(SUPPLIED MATERIAL Opens)

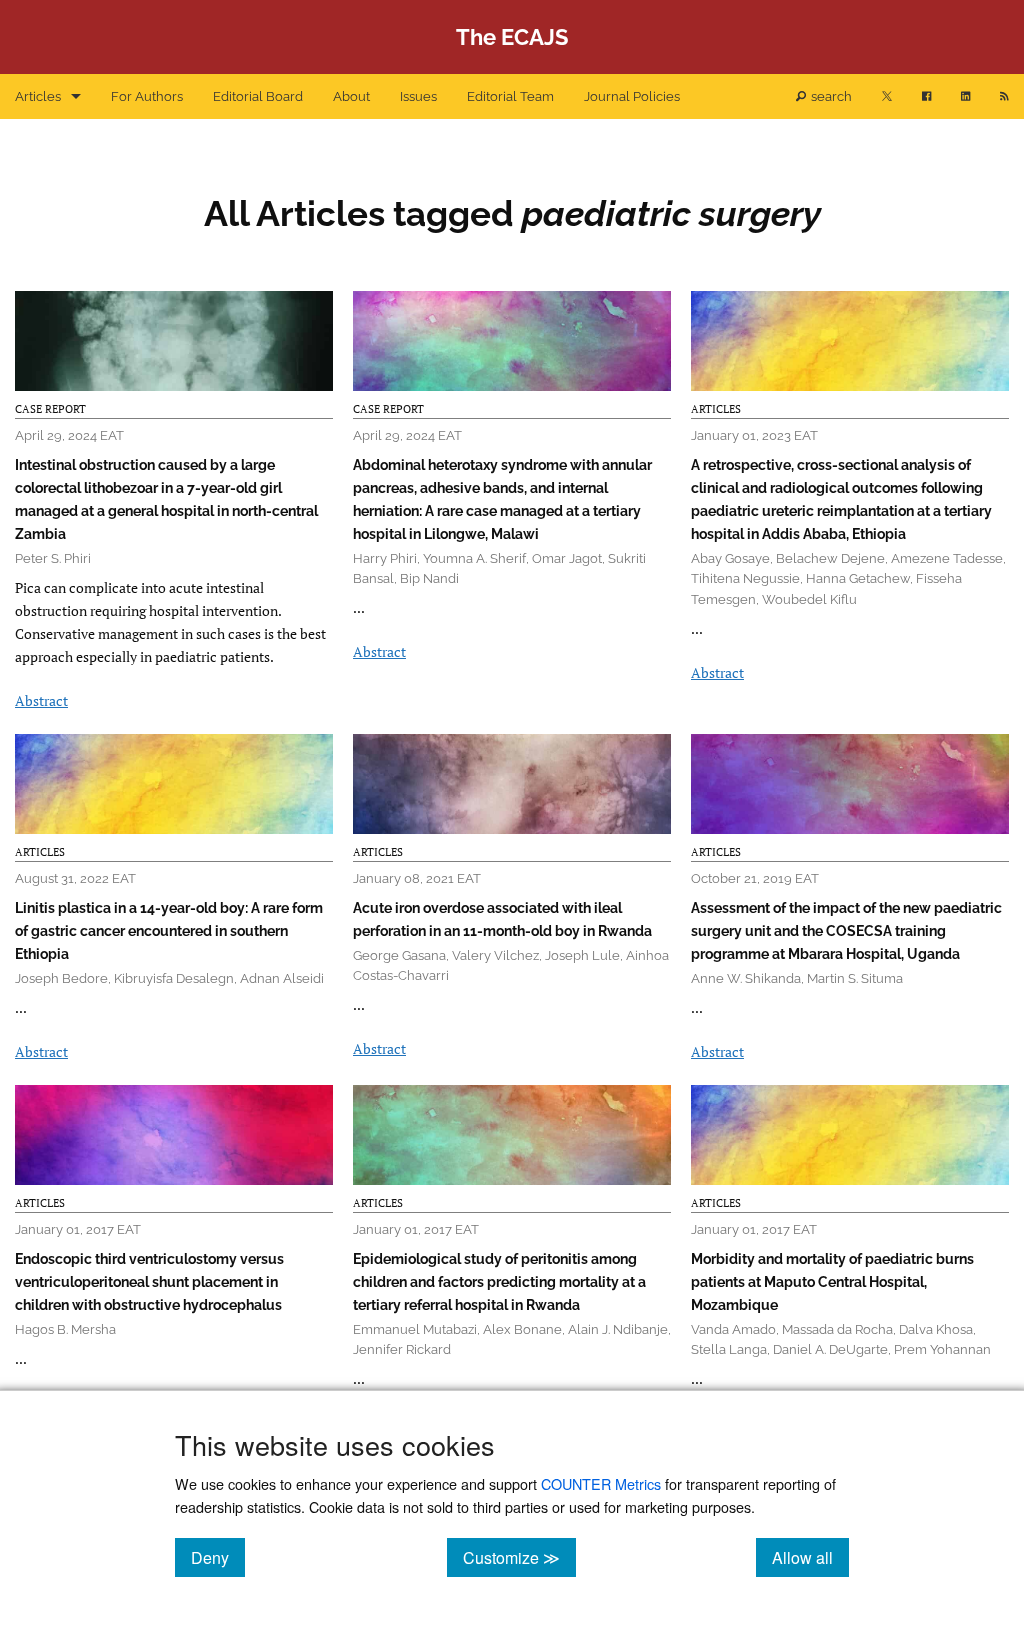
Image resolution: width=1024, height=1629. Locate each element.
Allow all (810, 1557)
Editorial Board (258, 96)
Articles (38, 96)
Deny (218, 1557)
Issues (418, 96)
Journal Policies (632, 96)
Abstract (41, 700)
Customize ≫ (519, 1557)
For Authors (147, 96)
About (351, 96)
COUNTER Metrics (601, 1483)
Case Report (50, 409)
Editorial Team (510, 96)
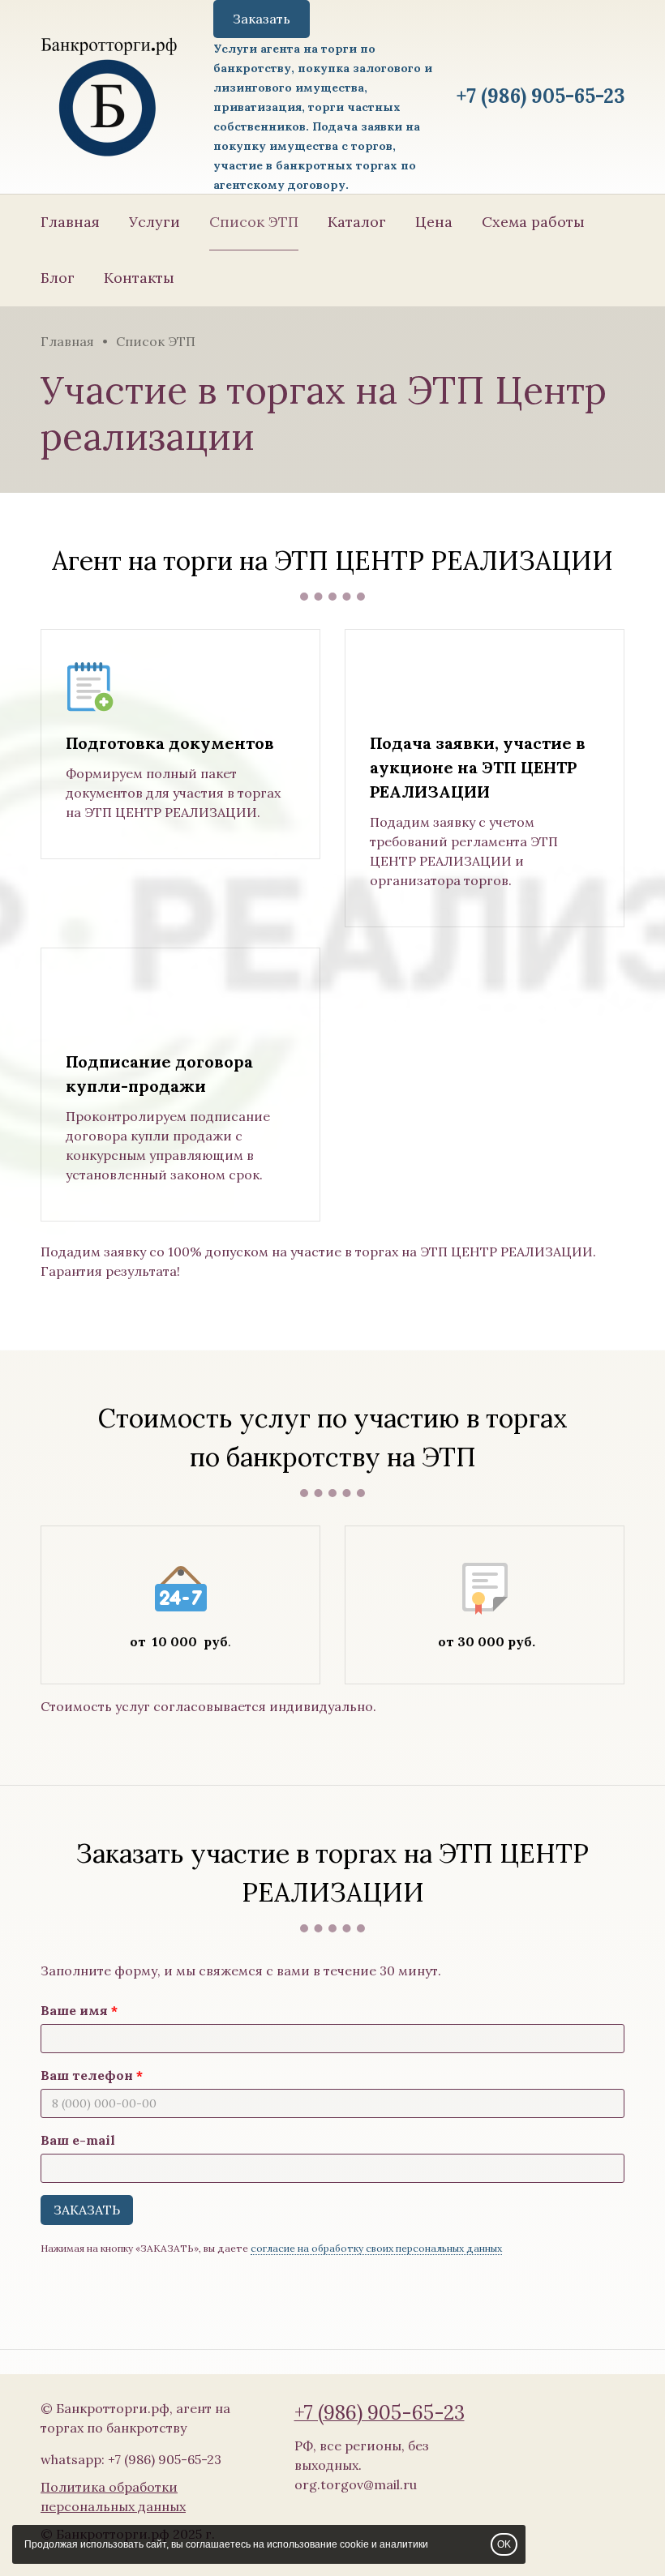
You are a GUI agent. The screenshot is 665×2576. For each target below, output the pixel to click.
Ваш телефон (87, 2075)
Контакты (139, 277)
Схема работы (533, 221)
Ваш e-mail (78, 2140)
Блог (58, 277)
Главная (70, 221)
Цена (434, 221)
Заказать (261, 19)
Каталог (357, 221)
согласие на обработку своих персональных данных (376, 2248)
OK (504, 2544)
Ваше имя (74, 2010)
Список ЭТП (253, 221)
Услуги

(SUPPLIED MATERIAL Closes)

● **DIRECTIONS FOR THIS TASK**:
All lines from the one with "согласие на обработку" through the end of the data must be repeated exactly, and nothing else may be repeated.

● **THE ANSWER**:
согласие на обработку своих персональных данных (376, 2248)
OK (504, 2544)
Ваше имя (74, 2010)
Список ЭТП (253, 221)
Услуги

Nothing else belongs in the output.